### What the exercise asks:
All pictures must be dropped, while the entries are given again word for word.

### Exercise materials:
[Start of section]

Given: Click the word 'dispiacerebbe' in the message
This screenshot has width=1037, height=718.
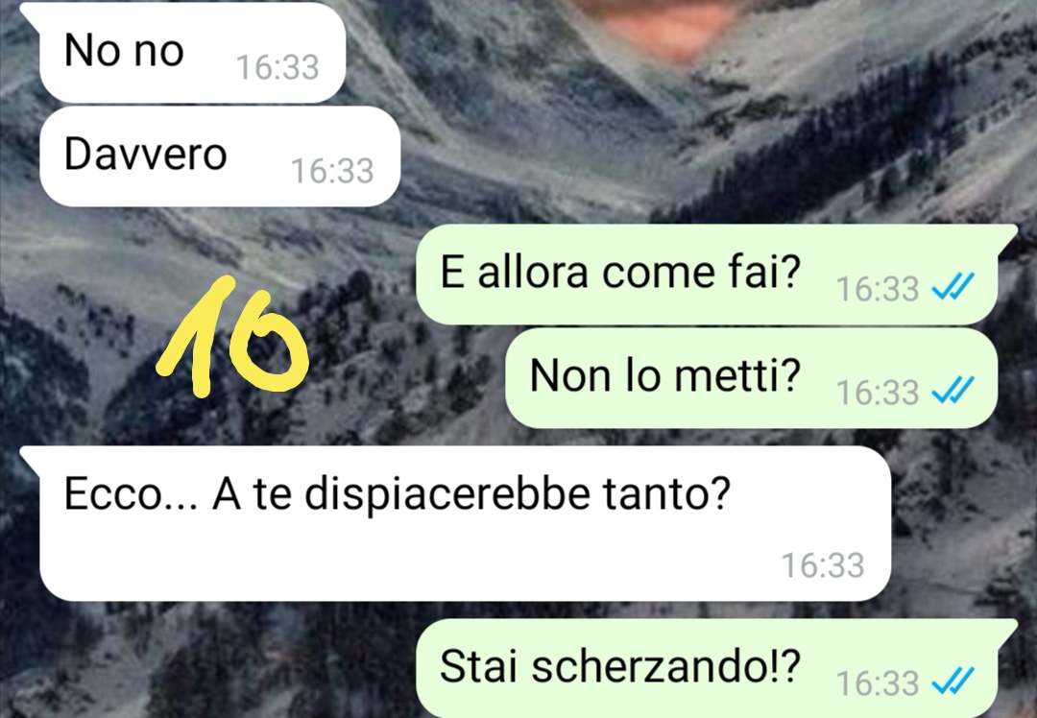Looking at the screenshot, I should [x=446, y=494].
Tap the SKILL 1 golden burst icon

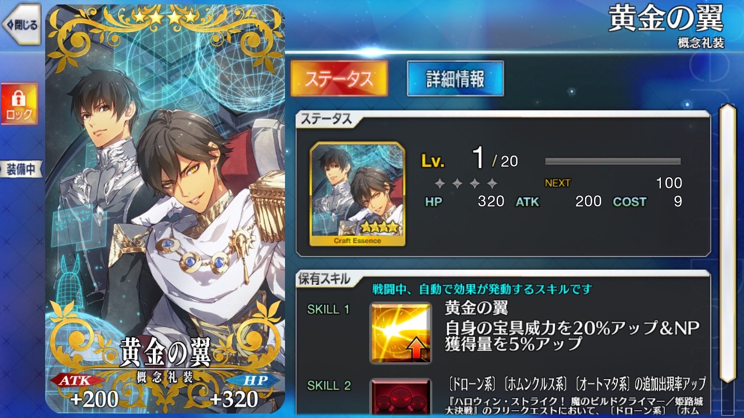point(400,333)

[End of section]

### Your response:
Given: Click the word 'dispiacerebbe' in the message
This screenshot has width=1037, height=718.
Looking at the screenshot, I should [x=446, y=494].
Tap the SKILL 1 golden burst icon

point(400,333)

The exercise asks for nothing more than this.